Le zoonosi sono un fenomeno naturale col quale la specie umana convive da millenni, ma l’aumento della popolazione mondiale, il surriscaldamento globale, l’intensificazione della produzione alimentare e il sempre più stretto connubio uomo-animale hanno aumentato l’incidenza di alcuni patogeni. In questi anni abbiamo imparato quanto, alla base di una pandemia, ci sia la stretta relazione tra uomo e animali, sia domestici che selvatici, che condividono l’ambiente in cui vivono creando un ecosistema fatto di nuovi equilibri.
Al tramonto degli anni ’60, il segretario di stato americano William Seward dichiarò a tutto il mondo che l’epoca delle malattie infettive poteva ritenersi chiuso. Ma così purtroppo non è stato: dal 1980 ad oggi (dall’Hiv in poi, la prima pandemia del mondo globalizzato) quasi 40 sono stati i virus e i batteri che si sono resi responsabili di uno spillover tra più specie animali e quindi a potenziale rischio pandemico. E nel 70% dei casi le zoonosi originavano dal mondo animale prima di arrivare all’uomo.
La diffusione di malattie zoonotiche emergenti (Coronavirus, Ebola, West Nile, Nipah virus, highly pathogenic avian influenza – HPAI – viruses) o riemergenti (morbillo, malaria, tubercolosi, epatite), così come le zoonosi trasmesse dai vettori e la resistenza antimicrobica, dimostrano le complesse interazioni tra esseri umani, animali ed ecosistemi in cui vivono.
Questo porterà l’uomo a rivedere la sua interazione con il mondo animale e speriamo a comprendere di esser parte di un unico ecosistema. Non è un caso se ormai da anni si parla di One Health (salute unica tra uomo, animale e ambiente) quale topic di discussione in molti forum internazionali e modello di cooperazione per promuovere interventi cross-settoriali tra enti come FAO, OIE e WHO.

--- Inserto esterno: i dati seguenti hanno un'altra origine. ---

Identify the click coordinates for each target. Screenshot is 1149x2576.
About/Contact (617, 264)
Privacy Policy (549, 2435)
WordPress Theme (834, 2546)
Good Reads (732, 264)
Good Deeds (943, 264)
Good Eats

La One Health enfatizza le interconnessioni esistenti tra la salute dell’uomo e degli animali: in questo contesto il mentore è anche e soprattutto il medico veterinario che lavora nelle Università, negli enti di ricerca, nelle Asl o negli Istituti zooprofilattici. Egli non si occupa solo del benessere animale o della tutela e della salubrità del cibo che mangiamo, ma soprattutto della sanità di prevenzione e della salute pubblica in generale.
È pertanto fondamentale costruire tra medicina umana e animale processi di ricerca e di sorveglianza epidemiologica che valorizzino la relazione uomo-animale e ambiente. L’uomo deve farsi carico dell’animale di cui si nutre e col quale convive in maniera sempre più stretta. Il solo modo per contrastare le prossime pandemie e, in una sempre migliore convivenza, preservare la ‘salute unica’.